On the CBC's The Current today (March 30 2007) they interviewed Charles Bowden, author of Down by the River: Drugs, Money, Murder, and Family. (Bowden lives in Tucson, Arizona.)
After discussing the fact that Mexico is essential a narco state governed by drug cartels supported by the military, he suggests that the only solution to the problem is the legalization of the sale of drugs. Making them illegal has turned a health issue into a legal issue, created an enormous burden on the state, and made the cartels rich.
I tend to agree with him. As I have said before, "there is no salvation in law". The Ontario Temperance Act of the 'nineteen teens' helped turn secret Italian socio-political extortion societies into modern organized crime in this Province. Money sent back to the old country helped the development of Crime in Calabria and Sicily.
Drug laws aid and abet organized crime at home and abroad the ensure the creation of narco states run by people with drug money they use to buy off badly paid police, soldiers etc.

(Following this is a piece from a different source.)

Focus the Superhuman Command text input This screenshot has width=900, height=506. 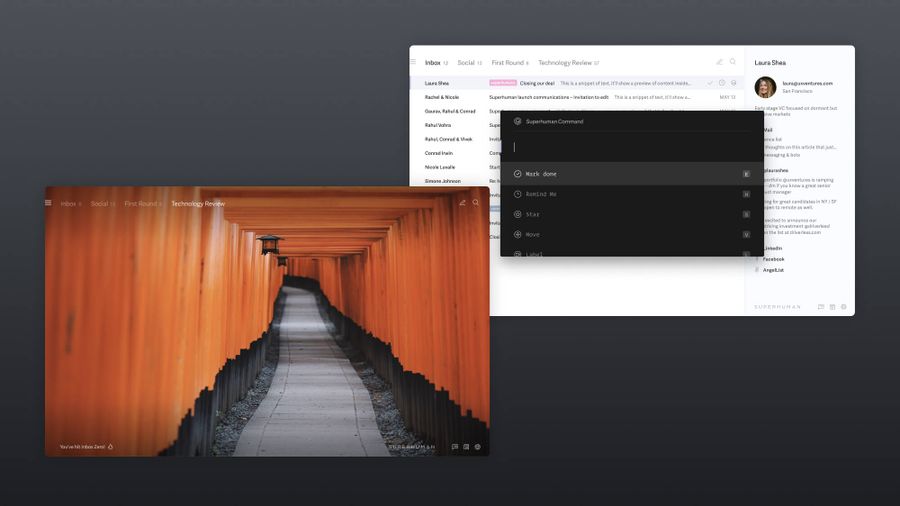click(632, 147)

Since America is the largest consumer of illegal drugs in the world, American anti-drug laws are especially useful to international organized crime.
If the drugs were made legal, and the regulated and taxed, the prices would remain considerably lower, the tax money could go directly to the health care system to deal with drug abuse, the budgets of police and national security now being focused on fighting organized drug dealers could be refocused, the connection between arms dealers and drug dealers could be dissolved.
Sure problems would still exist, and murky ethical issues would have to be addressed, but not only is what we're doing not working, the only people it benefits are organized criminals. Without their drug profits, their toxic influence on local economies is considerably lessened, which limits the damage they can do elsewhere. Illegal drugs are expensive because they are illegal, make them legal and the margins shrink, leaving more money for the legiti8mate economy: qualities of life for the non-users in the family will improve, especially if drug abuse becomes a health/mental health issue, in which an open an honest policy of concern is made central to our drug policies.
The only people who benefit by attempts to legislate morality are those without any morality.